Colin Talbot, an academic from the UK has recently started a blog on Whitehall and Public Management. I met Colin a few years ago at a conference in Nottingham where I was presenting a paper on public value and contracting and we have keep in touch since exchanging papers and thoughts on the topics. He works across a range of public management topics but I found his book The Paradoxical Primate a fabulous read - highly recommended!
Colin has been doing some work in the area of public value - one of my areas of interest - and recently edited a special issue of the International Journal of Public Administration on the topic where I had an article with John Alford, Australia and New Zealand School of Government.
Colin's blog has been an instant success and shows clearly the interest in public management around the world. You can check it out here: http://whitehallwatch.wordpress.com/
Friday, March 27, 2009
Thursday, March 26, 2009
Cutting Jobs to Change Culture?
The Australian Bureau of Statistics has announced that it will cut 180 managers, following on from similar level cuts last year. As I have mentioned previously the "efficiency dividend" is challenging many government organisations but in this case it has been startling to hear the cuts are driven, in part, by the opinions of younger staff in the organisation.
The Acting Australian Statistician explained that his decision was guided, in part, by a repeated complaint from younger staff that the "management culture" was a key barrier to innovation and adaptation.

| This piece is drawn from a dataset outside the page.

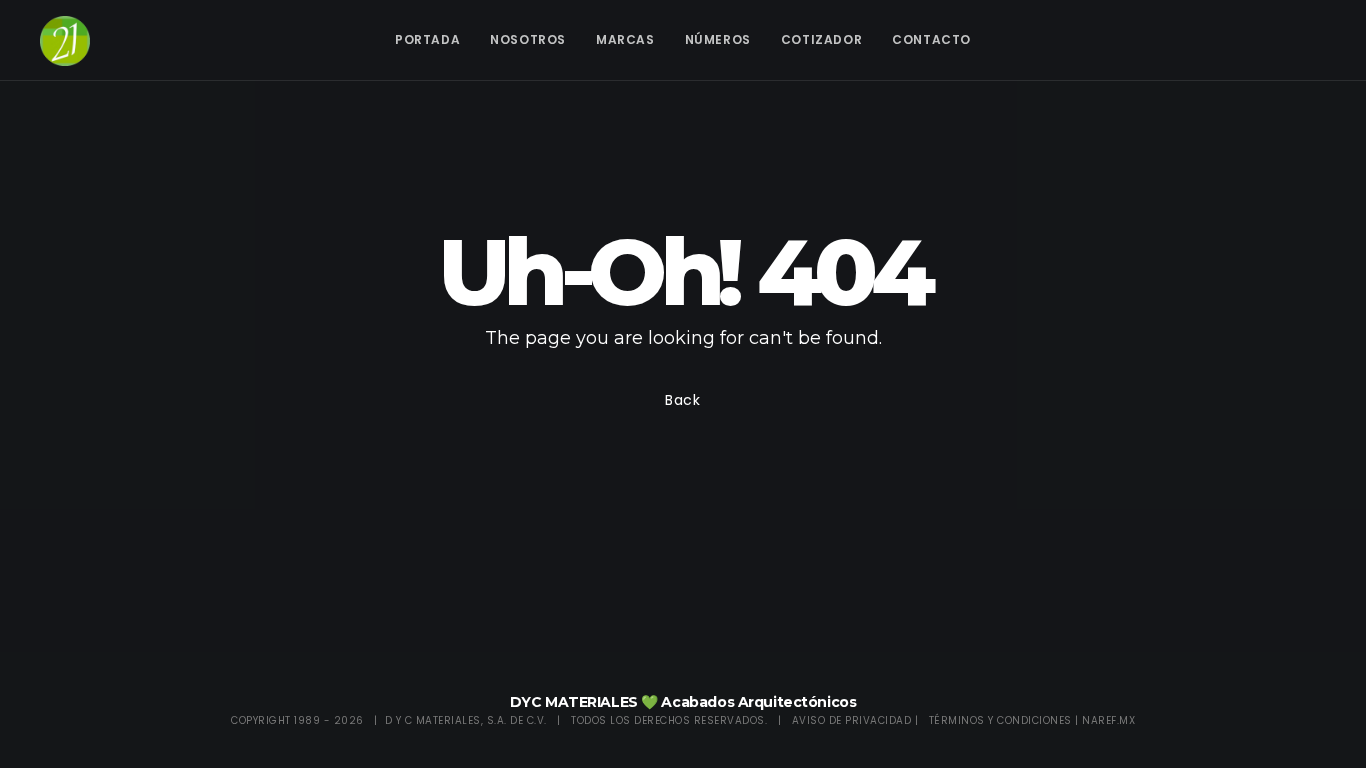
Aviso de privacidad (852, 720)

The issue of organisational culture is, to say the least, a controversial one in the academic literature and also in management practice. In practice culture is often cited as a key to organisational success or as a reason why organisations struggle to perform or achieve goals. But what do even mean by culture? Definitions abound, of course, but one of the most interesting debates in the literature on culture (well, from my view anyway) is whether culture is something an organisation has which means management can change it or use it as some form of lever; on the other hand are those that conceive of culture as something an organisation is. Here culture is a more anthropological concept which implies managers cannot do much "to" it. In practice, when we hear of attempts to change culture we often hear about how hard this is, how organisations fail at it, or how "if only we can change the culture" we would be able to do what we really want to.
Whether removing 180 managers will allow for profound cultural change, let's wait and see!